**Excerpt provided**:
__________

Émilie Jouvet (born 29 July 1976) is a French filmmaker, photographer and contemporary artist.

== Biography ==
In 2006 she directed her first feature, a post-porn and feminist pro-gender queer lesbian and transgender film, One Night Stand.

In 2009 she assembled an ephemeral troupe of performers, consisting of Wendy Delorme, Judy Minx, DJ Metzgerei, Mad Kate, Sadie Lune and Madison Young, for a European tour during the shooting of her film Too Much Pussy! Feminist Sluts, A Queer X Show. This feminist sex-positive, documentary road movie came out in French cinemas in 2010.

Her first monograph of photographs, "Émilie Jouvet The Book", was published by Womart editions in 2014.

== Filmography ==

=== Short films ===
- 2013 : Safer, 3 min, Coproduction Yagg Inpes (Fr)
- 2013 : Candy Box 6 min, Coproduction Yagg Inpes (Fr)
- 2011 : Let it go 3 min.
- 2008 : The apple 6 min, Coproduction Émilie Jouvet, Judy Minx. Distribution Bildkraft (GER), PetraJoy (ENGL)
- 2008 : Kiss me 20 min.
- 2008 : Party time 4 min.
- 2008 : Memories 4 min 30 s.
- 2007 : Vicious 5 min.
- 2005 : Blind porn 3 min 30 s.
- 2004 : Roof 8 min 30 s.
- 2004 : Electric desire 3 min 20 s.
- 2004 : Blancx 3 min 30 s.
- 2003 : Kissing 4 min.
- 2003 : Mademoiselle 4 min 20 s.
- 2003 : Être une femme 3 min 45 s.

__________

Dataset excerpts
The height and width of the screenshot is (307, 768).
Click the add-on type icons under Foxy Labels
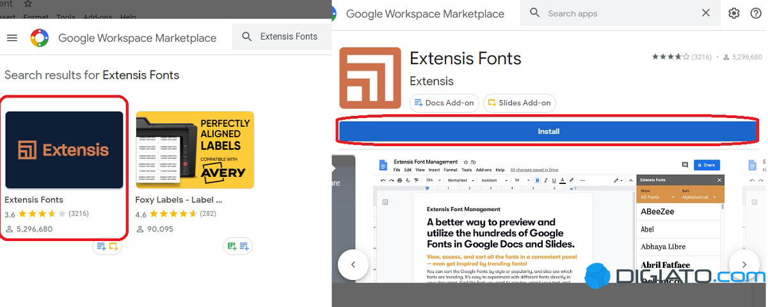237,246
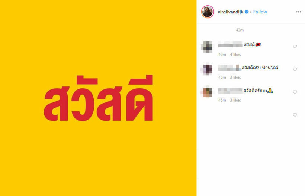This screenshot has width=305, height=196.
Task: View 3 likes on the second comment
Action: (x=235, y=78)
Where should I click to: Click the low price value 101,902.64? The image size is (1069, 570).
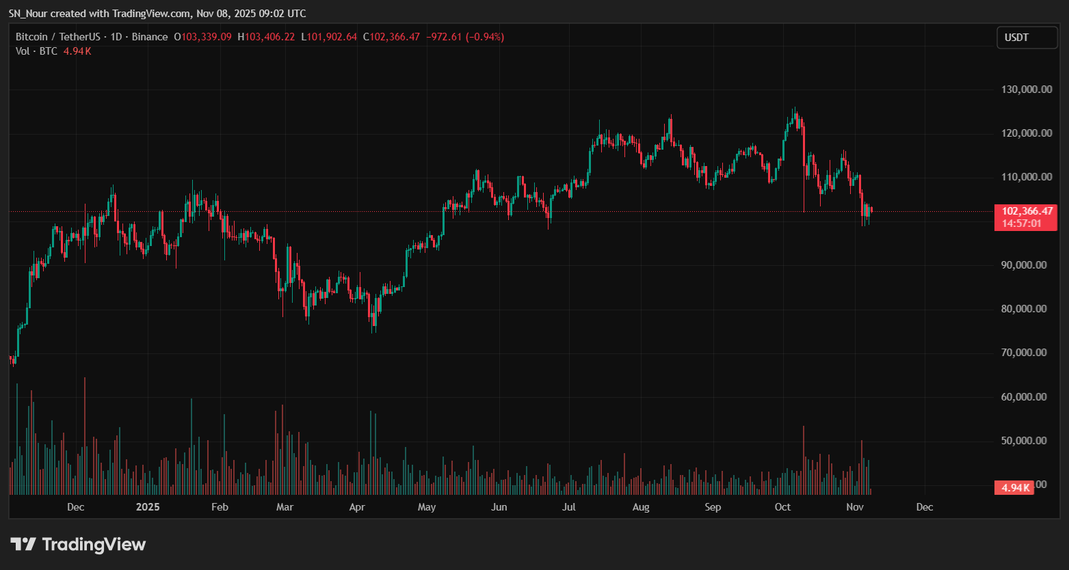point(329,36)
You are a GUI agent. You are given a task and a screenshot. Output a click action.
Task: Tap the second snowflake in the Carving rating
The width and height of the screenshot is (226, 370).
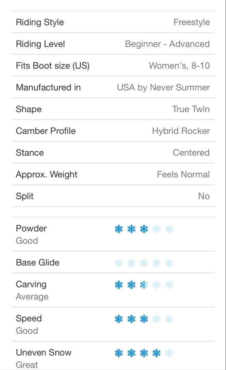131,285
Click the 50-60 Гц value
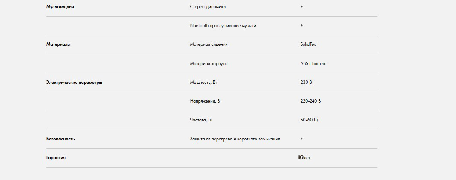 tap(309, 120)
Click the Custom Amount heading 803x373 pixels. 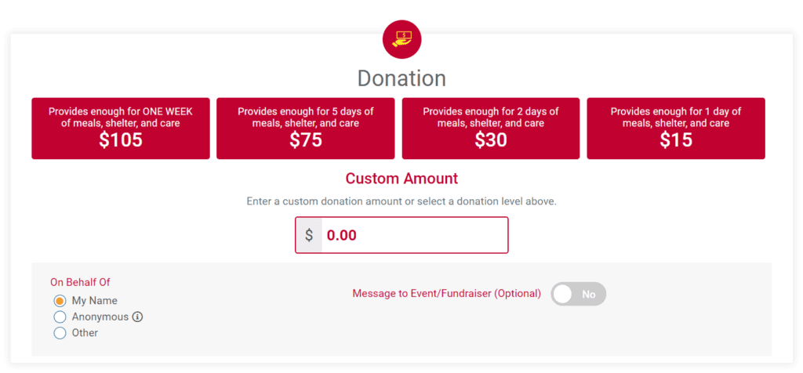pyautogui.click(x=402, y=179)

__________

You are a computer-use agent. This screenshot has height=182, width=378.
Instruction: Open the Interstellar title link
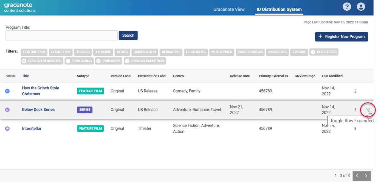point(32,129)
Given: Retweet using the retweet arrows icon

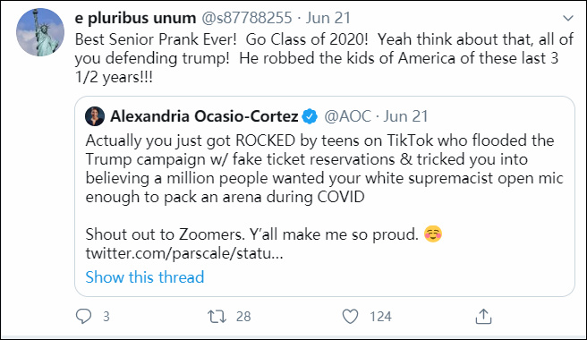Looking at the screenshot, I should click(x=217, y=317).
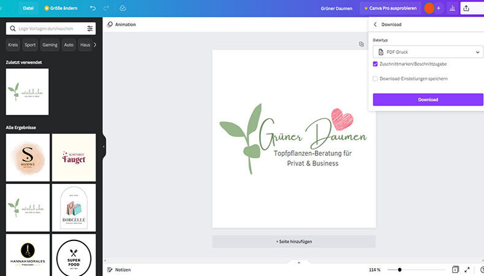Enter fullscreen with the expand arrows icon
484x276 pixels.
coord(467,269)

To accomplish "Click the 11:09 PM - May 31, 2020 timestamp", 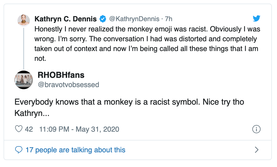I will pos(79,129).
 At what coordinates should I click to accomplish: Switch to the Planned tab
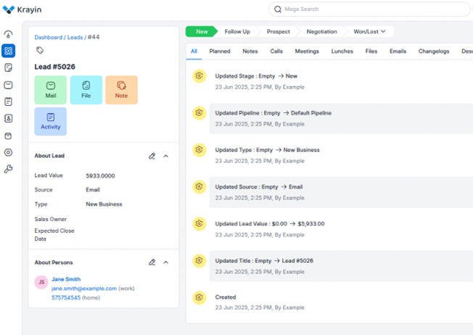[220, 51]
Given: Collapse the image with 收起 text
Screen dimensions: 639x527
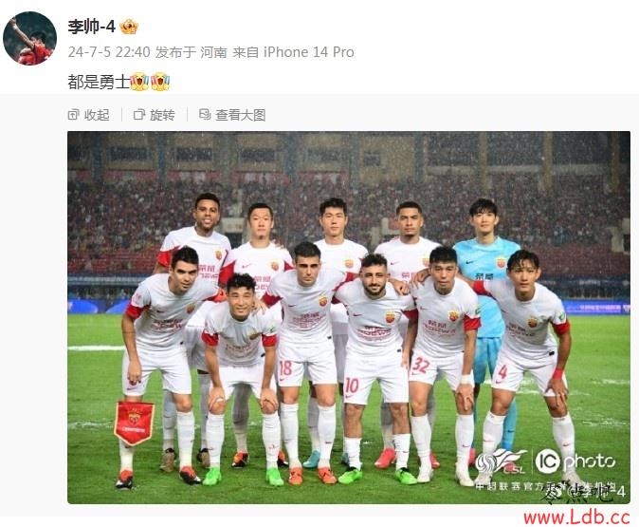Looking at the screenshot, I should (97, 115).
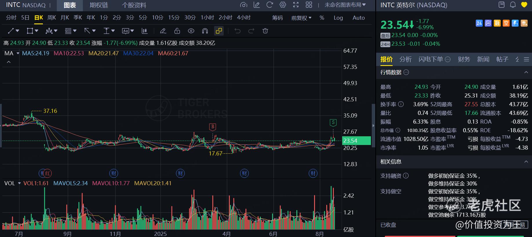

__________

**Check your understanding**:
[A] Answer these questions from the Émilie Jouvet excerpt:
(i) What was the title of her first feature, and in what year did she direct it?
(ii) Which editions published "Émilie Jouvet The Book"?
(iii) How long is the short film "Kiss me"?
[B] Pick up the Émilie Jouvet excerpt after its final line and write the next part.
Nothing in the dataset excerpts is needed.

**Outputs in order**:
[A]
(i) One Night Stand, in 2006
(ii) Womart editions
(iii) 20 min

[B]
=== Feature films ===
- 2004 : Queerft : Queer Factory Tales (Les contes de Queer Factory) (segment "Blanc X") (segment "Electric Desire") (segment "Roof")
- 2006 : One Night Stand (Pour une nuit)
- 2010 : Too Much Pussy! Feminists Sluts in The Queer X Show
- 2011 : Fucking Different XXX (segment "New Kid on the Block")
- 2011 : Much More Pussy!
- 2011 : Histoire d'Ovidie, 55 min, French Lover Production (FR), Diffusion Canal plus (FR).

== Awards and nominations ==
- 2006 : First Prize, Porn Film Festival Berlin - One Night Stand
- 2007 : First Prize, Amsterdam Porn Film Festival - One Night Stand
- 2008 : Special Prize of the Jury, Copenhagen Gay and Lesbian Film Festival - One Night Stand
- 2009 : Sexiest Dyke Movie Price, Feminist Porn Awards, Toronto - One Night Stand
- 2009 : First Prize, International Best Short Film Competition, Madrid Film Fest - The Apple
- 2009 : Jury Award for Most Innovative Short Film, Seattle Lesbian and Gay Film Festival - The Apple
- 2010 : Prix One+One (Prix de la critique), Festival international du film de Belfort-Entrevues - TOO MUCH PUSSY ! Feminists Sluts in The Queer X Show
- 2010 : Prix spécial du jury, Porn Film Festival Berlin - Much More Pussy.
- 2011 : Audience Award Best Documentary, Reelout Queer Film Festival, Kingston, Canada - TOO MUCH PUSSY ! Feminists Sluts in The Queer X Show
- 2011 : Best LGBT film, Cannes Independent Film Festival - TOO MUCH PUSSY ! Feminists Sluts in The Queer X Show
- 2012 : Prix du festival PorYes Feminist Porn Awards Europe, Berlin - Much More Pussy.